BEGIN Supplied data
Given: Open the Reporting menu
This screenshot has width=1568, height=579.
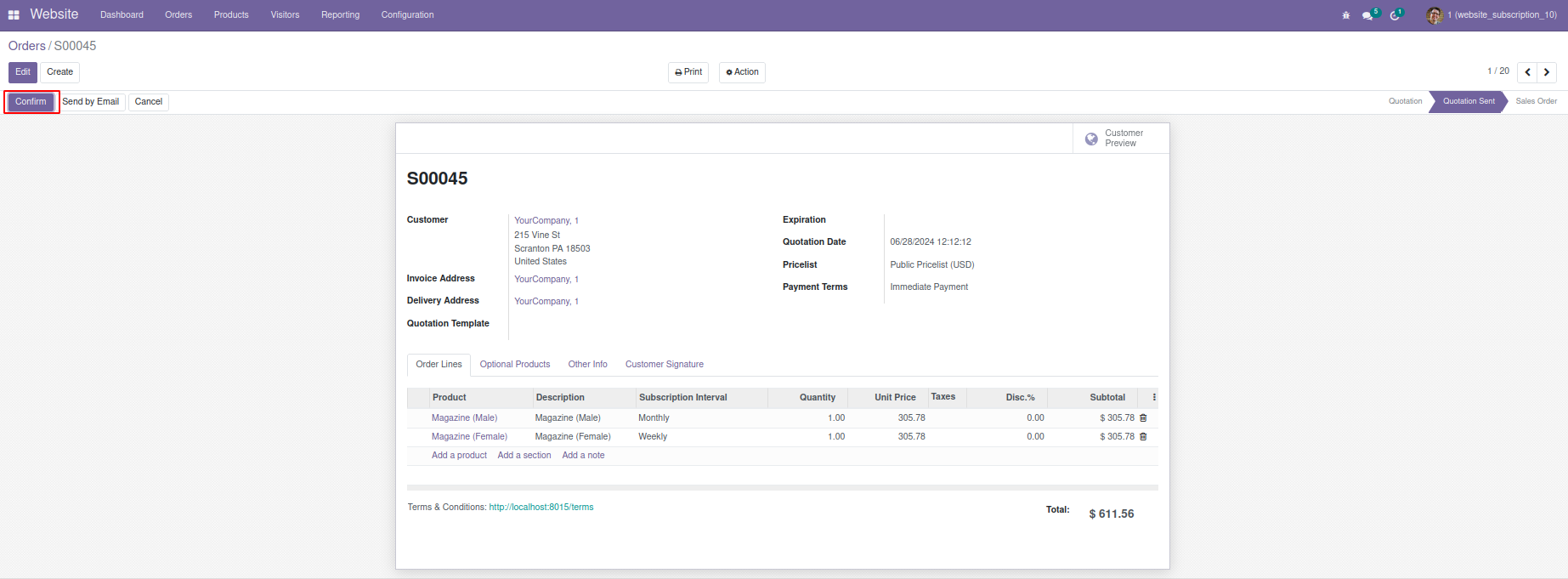Looking at the screenshot, I should [340, 15].
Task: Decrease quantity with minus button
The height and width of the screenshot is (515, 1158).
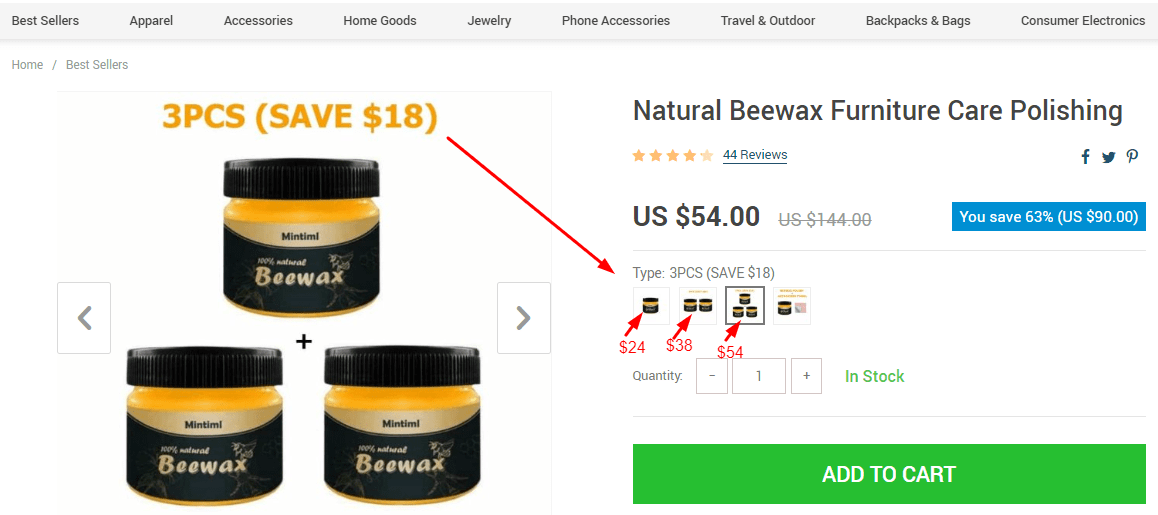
END Supplied data
◆ **What you need to do**
A verbatim printout of the entries above is expected, free of pictures.

◆ **Solution**
Given: Open the Reporting menu
This screenshot has width=1568, height=579.
Looking at the screenshot, I should [340, 15].
Task: Decrease quantity with minus button
The height and width of the screenshot is (515, 1158).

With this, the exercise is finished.